L'Autorité de Régulation des Activités Ferroviaires (ARAF), autorité publique indépendante créée par la loi du 8 décembre 2009 pour faire le juge de paix sur les lignes ferroviaires ouvertes à la concurrence peine à se glisser sur les rails.

C'est elle qui doit veiller au bon équilibre de la concurrence entre les opérateurs ferroviaires (souvent appelés les "nouveaux entrants"), en particulier les conditions d'accès au réseau ferroviaire et l'attribution des sillons (les droits de circulation).
Deutsche Bahn, Veolia, ou Trenitalia qui sont dans les starting blocks pour le transport de voyageurs entre la France et les pays voisins voudraient en effet comprendre les règles du jeu par rapport à l'opérateur historique, la SNCF.


Pas avant le 1er décembre 2010

Seulement depuis sa création, en 2009, l'ARAF n'est toujours pas opérationnelle.

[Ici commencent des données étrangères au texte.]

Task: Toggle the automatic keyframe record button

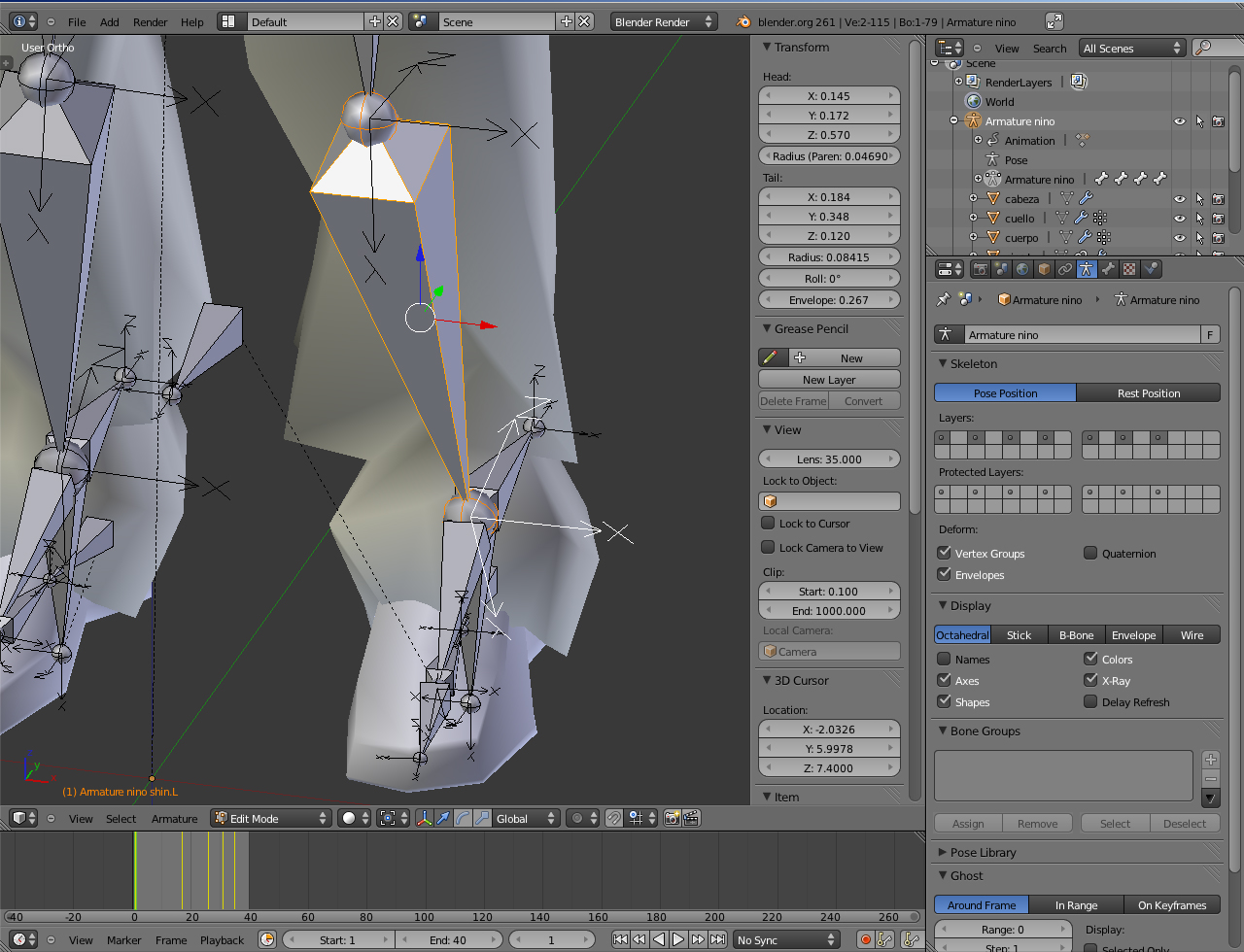Action: coord(865,939)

Dans un amendement voté dans le cadre de l'examen de la loi Grenelle 2 le 6 mai, le gouvernement décidé de repousser sa mise en service au deuxième semestre 2010. Qui sera son président ? Selon L'hebdomadaire Bakchich du 7 mai 2010, le maire de Chaneteloup-les-Vignes a de fortes chances de le devenir.

En attendant, les membres qui siègeront pour un mandat de six ans au conseil de l'ARAF commencent à être nommés : Jacques Bernot, spécialiste des affaires ferroviaires et directeur-adjoint des services du Sénat a été désigné  le 11 mai par Gérard Larcher.
Chaqun des 6 membres de l'ARAF sont nommés par le premier ministre, le ministre des Transports, de l'Economie, le président du Sénat, de l'Assemblée nationale et du Conseil économique et social.

 
Le fret est déjà ouvert à la concurrence depuis 2005, les lignes voyageurs internationales le sont depuis décembre 2009 et les TER doivent l'être prochainement.